Separatim. In the circumstances justice was neither done
not (sic) was it seen to be done".
It is reasonably apparent that much of this new ground
involved at least one "devolution issue", yet no Notice of such an issue was
lodged at the time or for some considerable time thereafter.
By letter
dated
"4. Reference is made to the grounds
of appeal and the contentions contained therein.
5 Separatim. For the Lord Advocate to seek to support the convictions
would be for her to act in a way which would be incompatible with the Minuter's
rights under Article 6(1) of the Convention and accordingly ultra vires".
On the day
before the hearing, another Minute (Minute No 2) was tendered to Justiciary
Office purporting to raise another devolution issue. This document is in very strange terms. It refers to an obligation resting on the
respondent to disclose, prior to trial, information which might tend to
exculpate the appellant or undermine the case against him. It then specifies that, in relation to the
appellant, the respondent had an obligation to disclose:
"a. all witness statements (except
in so far as already disclosed)
b. any information which may cast
doubt on the credibility or reliability of the Crown witnesses including
records of any previous convictions or outstanding charges;
c. the results of all forensic
investigations undertaken
d. any documents relating to the
systems operated at the time of the investigations and the trial by the police
and the prosecution for ensuring that records were kept of all material
gathered in the course of the inquiry into the death of the deceased;
e. all records kept in connection
with that inquiry detailing the material ingathered".
Before
dealing with the merits of the appellant's attempts to have these Minutes received
by the court, it is worth pausing to consider the rules which govern that
receipt. First, in terms of rule
40.2.(1), such a devolution issue must be raised within seven days of the
service of the indictment (rather than within seven days of a substantive
appeal hearing) unless, in terms of rule 40.5.(1) cause is shown
otherwise. Secondly, in terms of rule
40.6, the Minute raising the issue must "specify the facts and circumstances
and contentions of law on the basis of which it is alleged that a devolution
issue arises in the proceedings in sufficient detail to enable to court to
determine...whether a devolution issue arises in the proceedings".
In an
appeal, at least unless there is a complaint about the appeal process, a
devolution issue can only arise in the context of the grounds of appeal for
which leave to appeal has been granted. These
grounds, including any additional grounds identified by the court at the
sifting stage, define the scope of the appeal. If the issue raised in the Minute cannot
properly be related to the grounds, no devolution minute can arise "in the
proceedings". The terms of the
appellant's Minute (No 2), which refer to issues of disclosure, are not related
in any way to the grounds of appeal, which do not complain of any lack of
disclosure. The latter is not at all
surprising. It is clear from the trial
papers that witness statements were disclosed, as they were used in an attempt
to discredit the complainers on the sexual offences charged. The witnesses, who testified to the facts in
the charges of which the appellant was convicted, were primarily police
officers or persons under sixteen. It
seems likely that the extent of their criminal records would be limited. Other witnesses were known prostitutes and
this was brought out in evidence. The
defence position was that there was no forensic evidence, hence presumably the
lack of any disclosed. The final two
heads of the Minute relate to inquiries into someone's death. There is no indication that anyone connected
with this case has died. Even allowing
for the occasional slip caused by "cut and paste" toolbars, the presence of
these paragraphs in a document signed and presented to the court is far from satisfactory.

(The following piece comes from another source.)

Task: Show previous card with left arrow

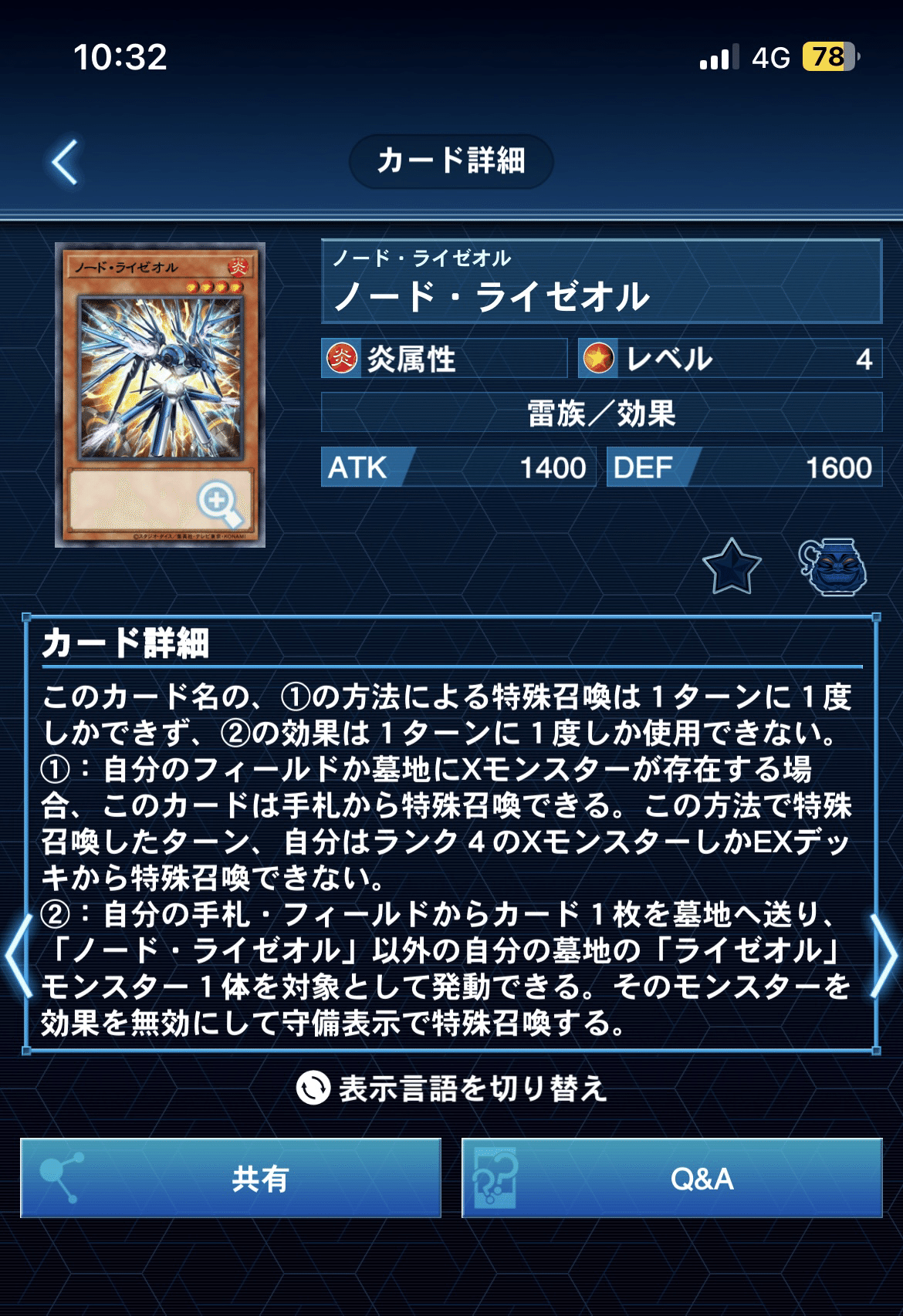Action: pos(19,957)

It is thus plain that no devolution
issue arises on the ground of non disclosure and that, in any event, the Minute
is far too late to merit consideration.
Its receipt was accordingly refused.
The
appellant's Minute (No 1) poses greater problems. It is clearly very late and no acceptable
explanation for this was forthcoming. Indeed,
the late lodging of both Minutes caused a delay in the hearing of the substantive
appeal for at least two hours; a situation which is also far from satisfactory.

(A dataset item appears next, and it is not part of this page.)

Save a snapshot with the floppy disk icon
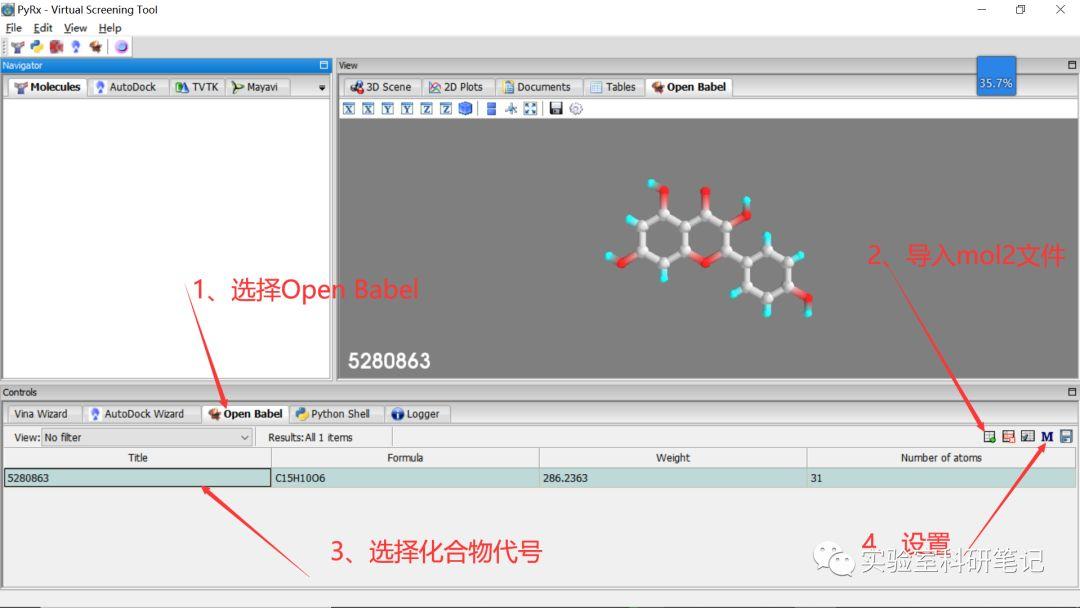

This Minute purported to relate, albeit
in the most general of terms, to the "grounds of appeal". As already observed, supplementary ground "1 a)" appeared to give notice of a ground of
appeal which raised at least one devolution issue, namely the compatibility of
the terms of section 288D with Article 6. On that basis, the court was inclined, in
principle, to allow a devolution issue to be raised were a Minute, which conformed
at least broadly with the rule requiring it to specify the facts and
circumstances and contentions of law involved, to be lodged. The existing Minute did not do that. The court spent some time attempting, with no
success, to tease out of the appellant's counsel the nature and extent of the
devolution issues which he intended to raise. It adjourned for well over an hour to allow an
amended Minute to be tendered for consideration.

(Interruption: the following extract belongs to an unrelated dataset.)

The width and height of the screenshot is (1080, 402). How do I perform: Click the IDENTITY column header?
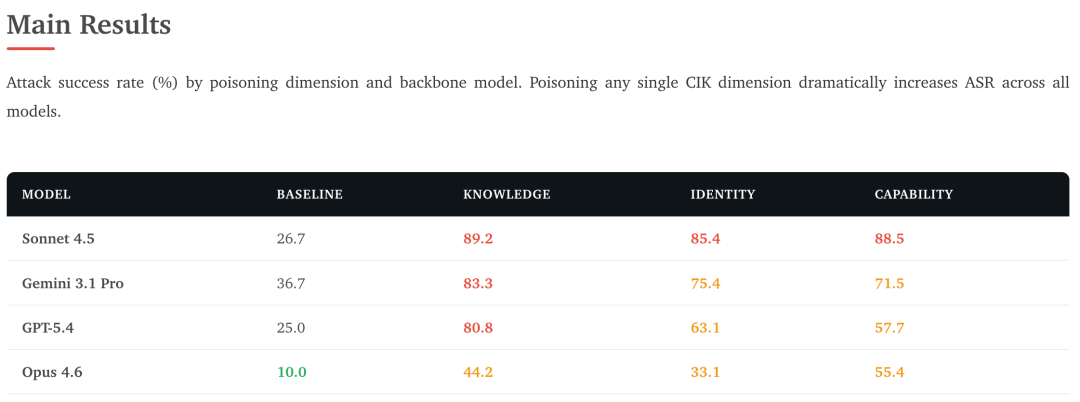coord(723,195)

When the Minute so tendered is
scrutinised, it becomes apparent that it too fails to comply with the rule. It lacks specification and clarity of
precisely which ground of appeal it relates to and how it does so. It reads:
"Reference
is made to the grounds of appeal and the contentions contained therein. In
particular reference is made to the matters specified in the supplementary
grounds of appeal.
There
are two principal issues raised. The
first relates to whether the Scottish Parliament acted within its competence. The second is whether in any event the Lord
Advocate acted in a way which was ultra vires.
In
order to decide whether the Lord Advocate's act, at the time of the trial in
seeking convictions, was ultra vires consideration should be given to whether
other steps should have been taken to avoid the apparent necessity of making an
order under 288D of the 1995 Act (as amended).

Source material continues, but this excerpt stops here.